Picture a simple light socket and bulb with 2 wires protruding from the base. Without a power supply attached to each wire, the light will not illuminate. If I were to pop out a couple batteries from my watch and attach one to each wire, the light bulb would produce light but ever so dimly. If I were to switch out those watch batteries for AAA’s, then D’s, then car batteries, and finally an electrical outlet in my home, the bulb would glow brighter and brighter.
The light bulb, here, is the gospel. Specifically, how much you value the gospel. One battery is a high view of God and the other is a high view of your sin. Each feeds the other, and the greater you understand who God is and the greater you understand how wicked you are, the more you will appreciate what He has done for you. This is the gospel.
If you have a low view of God and a low view of your sin, you will appreciate the gospel, but ever so dimly. The goal for the believer is to develop a high view of God and, subsequently, a high view of the wickedness of his sin, which will, in turn, help him appreciate the gospel that much more.
Christianity is not about a religion but a relationship. Like a child who grows to adulthood, the more he matures intellectually and emotionally, the more he appreciates the sacrifices his parents have made and, thus, obey more fully. As toddlers, we obey simply because that’s the way it is. Mommy says jump, I jump. There is a basic understanding of authority, and obedience is simply the only option. As we grow into teenagers, we know that disobedience has consequences. We know the rules and will get by with the minimum often obeying externally while our hearts are not into it. If given the chance to spend time with our parents or our friends, we will choose our friends every time. In the end, we obey to avoid punishment and to appease our parents if even at a bare minimum. When we are adults, we grow to appreciate all that our parents have done. We obey them not because we feel we have to, but because we absolutely adore them and want to do what pleases them. For example, when I visit my mom, and she whips up my favorite meal then asks me to do the dishes, I don’t do them expecting my $1 reward for chores nor do I fear being grounded for disobedience. No. I wash those dishes because I love my mom. I want to please her as I finally understand how much she has sacrificed for me over the years.
Nothing has changed with what my parents sacrificed for me. The only thing that has changed is my understanding of those sacrifices. The same idea comes with our relationship with God. However, one big difference between natural human growth and spiritual growth is that spiritual growth is not automatic. We must “work out our salvation with fear and trembling” and that begins with a high view of God and a high view of our sin.
So how do we cultivate such views? Isaiah’s vision in Isaiah 6 is a good starting point. Here’s a man who was already called by God to be a prophet. He had the right perspective, but this vision instantly blows up his view of God and himself.

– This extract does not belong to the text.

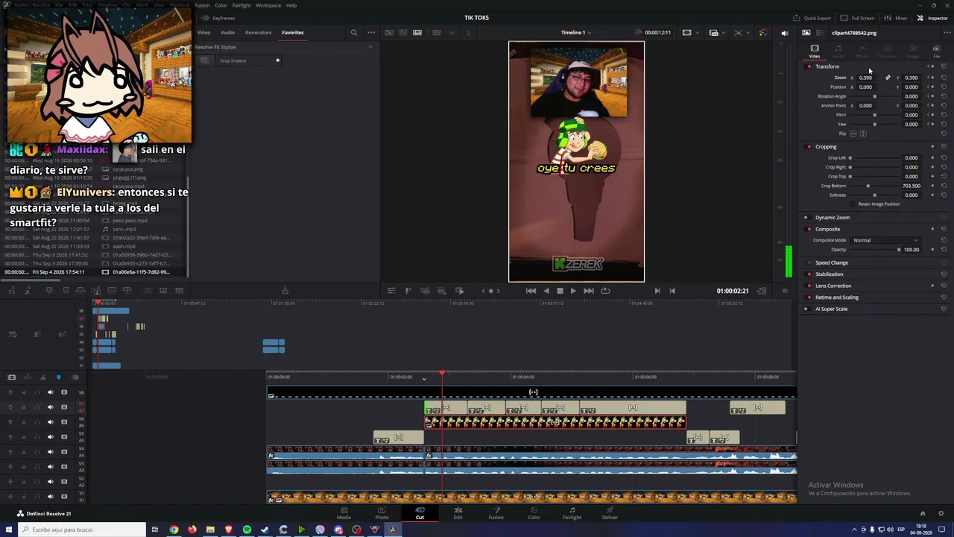Viewport: 954px width, 537px height.
Task: Open the Workspace menu
Action: (x=268, y=5)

Let’s take a look.
1 In the year of King Uzziah’s death I saw the Lord sitting on a throne, lofty and exalted, with the train of His robe filling the temple. 2 Seraphim stood above Him, each having six wings: with two he covered his face, and with two he covered his feet, and with two he flew. 3 And one called out to another and said, “Holy, Holy, Holy, is the LORD of hosts, The whole earth is full of His glory.” 4 And the foundations of the thresholds trembled at the voice of him who called out, while the temple was filling with smoke. 5 Then I said, “Woe is me, for I am ruined! Because I am a man of unclean lips, And I live among a people of unclean lips; For my eyes have seen the King, the LORD of hosts.”

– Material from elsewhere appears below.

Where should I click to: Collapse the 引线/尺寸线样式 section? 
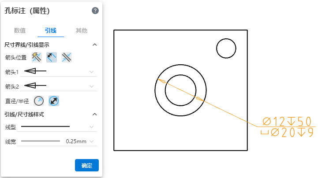click(94, 115)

The train of God’s robe represents His power and majesty. So great is God, that the train of His robe did not only cover His throne, but completely filled the temple. Were this vision to appear before me where I type, His train would smash through the door of my office filling my entire home, breaking through the threshold of my house then filling my street, blocking traffic and canvasing my neighbors windows casting a shadow over my entire neighborhood. That is how great God is.
Then Isaiah sees the majestic seraphim, a type of angel. With their wings showing their reverence by covering their eyes, their humility by covering their feet, and their constant worship and praise in uninterrupted flight and calling out “Holy, holy, holy.”
Here, we see 2 ways that Isaiah instantly grew in his high view of God: he saw God for who He is and he saw others see God for who He is. In other words, Isaiah didn’t just see a vision from God, he saw a vision of God. For us today, we are to read and meditate on the Word (see God for who He is) and spend time in true fellowship with God’s people (see others see God for who He is).
Now look at Isaiah’s response to this vision: his instant high view of God led to an instant high view of his sin. So much so that he not only was afraid for his own life but also for that of the nation of Israel. The reason he had this reaction is because in that moment, he had a full realization that God’s holiness and man’s sin are totally incompatible. So how is it that we can worship God without fear of decimation? The gospel.
The higher view you have of God and the higher view you have of your sin, the greater appreciation you have for the gospel.
The beauty of all of this is as you grow in these areas, you can unscrew the light bulb of the gospel and screw in the light bulb of prayer, a godly marriage, overcoming pornography, anxiety, and any other spiritual endeavor with which you struggle.
It all begins with a high view of God and a high view of sin.